Les potins du lundi


Cet homme là était possédé par le vélo. Comme d’autres le sont par le démon. Régine Deforges avait su immortaliser le vélo avec La Bicyclette bleue. Mais ici rien à voir avec le récit imaginaire ou romanesque. Quand à seize heures, deux neurochirurgiens se présentent enfin dans la salle de presse de l’hôpital universitaire revêtus de leur tenue blanche, tous les journalistes retiennent leur souffle, on allait enfin savoir. On allait de quoi souffrait le grand champion cycliste hospitalisé depuis bientôt plus de trois semaines dans ce service de haute technologie médicale.

Alors un des chirurgiens sortit de sa poche une petite chose de couleur bleue qu’on a d’abord eu du mal à distinguer du fond de la salle.
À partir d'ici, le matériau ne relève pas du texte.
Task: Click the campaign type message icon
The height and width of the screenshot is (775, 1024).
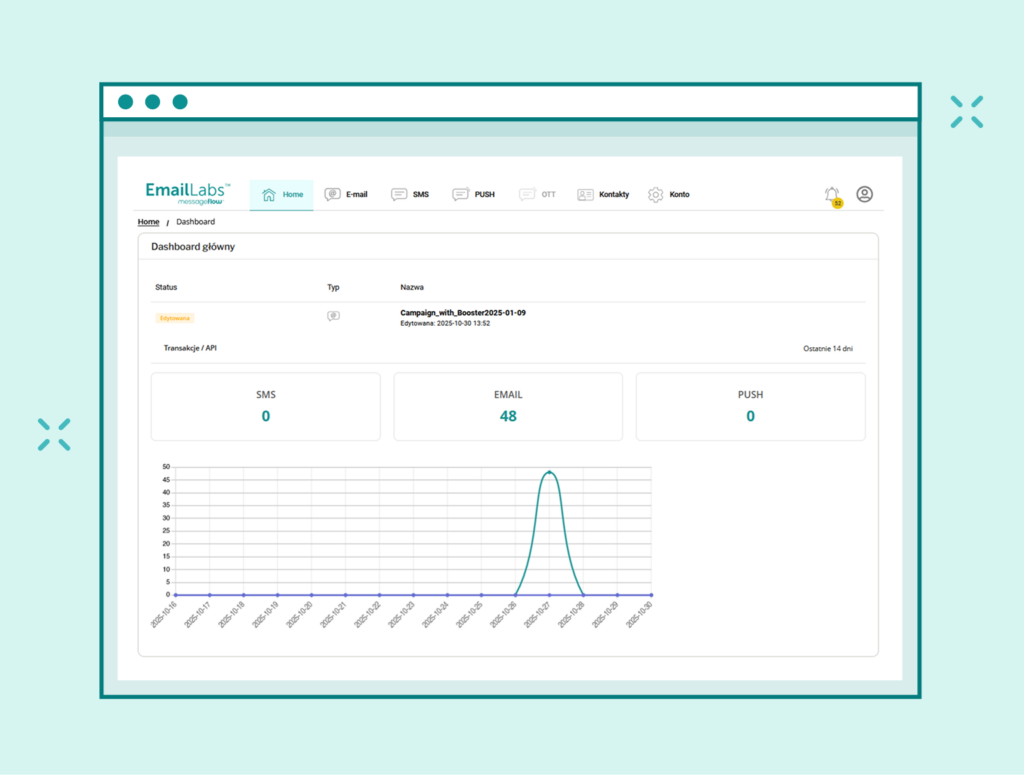Action: [333, 314]
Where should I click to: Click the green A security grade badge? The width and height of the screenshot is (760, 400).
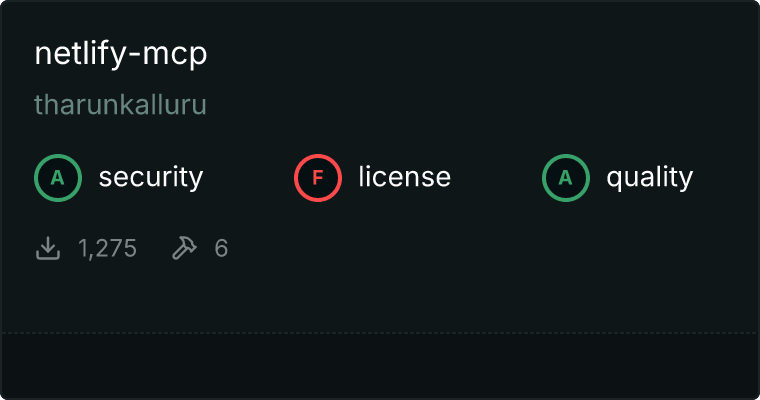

Quand les feux des cameras se dirigèrent vers l’objet tenu entre le pouce et l’index du médecin, alors on a su. On a su que le champion cycliste souffrait d’une maladie jusque là inconnue, une bicycloïte aigüe du cerveau.

Un petit vélo dans la tête

L’opération relevait de l’exploit. Personne, pas même les plus grandes sommités du monde cycliste, ne sont encore en mesure d’établir comment ce minuscule objet ressemblant à un vélo de la taille d’un porte-clé a pu venir se loger dans le cerveau de notre champion toutes catégories du vélo.

Les exégètes de la chose cycliste ne peuvent s’empêcher de penser à une forme de calcification du cerveau modelant jour après jour ce mini-vélo mieux qu’une imprimante 3D sans attirer l’attention de quiconque. Alfred Jarry, notre précurseur à tous parmi les bicyclistes, considérait le vélo comme « un prolongement minéral de son système osseux ». Sans conteste, nous étions là en face d’une forme d’endomorphisme qui va longtemps préoccuper la science. Comment un homme sain de corps et d’esprit, dans la plénitude de l’âge, a t-il pu secréter un petit vélo Kinder dans ses lobes cérébraux? Peut-être va t-on découvrir un ADN du cycliste comme il existe un ADN du tueur…Alors on comprendra pourquoi brutalement à trois heures du matin, je saute sur l’ordi pour décrire le songe qui me tient éveillé!

Le monde journalistique est en émoi. Leur crédibilité est mise en question à tous propos. Normal, puisqu’ils s’affichent ouvertement en symbiose avec les pouvoirs de l’ordolibéralisme! Depuis que Facebook est devenu le premier média de la planète (2.1 milliards d’inscrits) , les gazettes font grise mine. Elles se vendent moins et celles fidèles à leur dogme peine à convaincre. C’est ainsi que le journal l’Humanité est en quasi faillite en dépit des perfusions de l’État. Alors le nouveau défi des médias officiels qui tentent de reconquérir le cœur de leurs lecteurs consiste à débusquer ce qu’ils appellent les fake-news, les fausses nouvelles qui envahissent la planète. Un lecteur de vélomaxou le faisait justement remarquer: avec les fake-news, c’est tous les jours le 1avril. Relativisons! Si Facebook est un grand propagateur de fausses nouvelles, c’est aussi parce que le monde politique a de tous temps contribué à berner ses électeurs en leur faisant miroiter de fausses promesses comme à ces pauvres Britanniques englués dans le Brexit. On va encore en avoir la démonstration avec la campagne européenne qui s’annonce.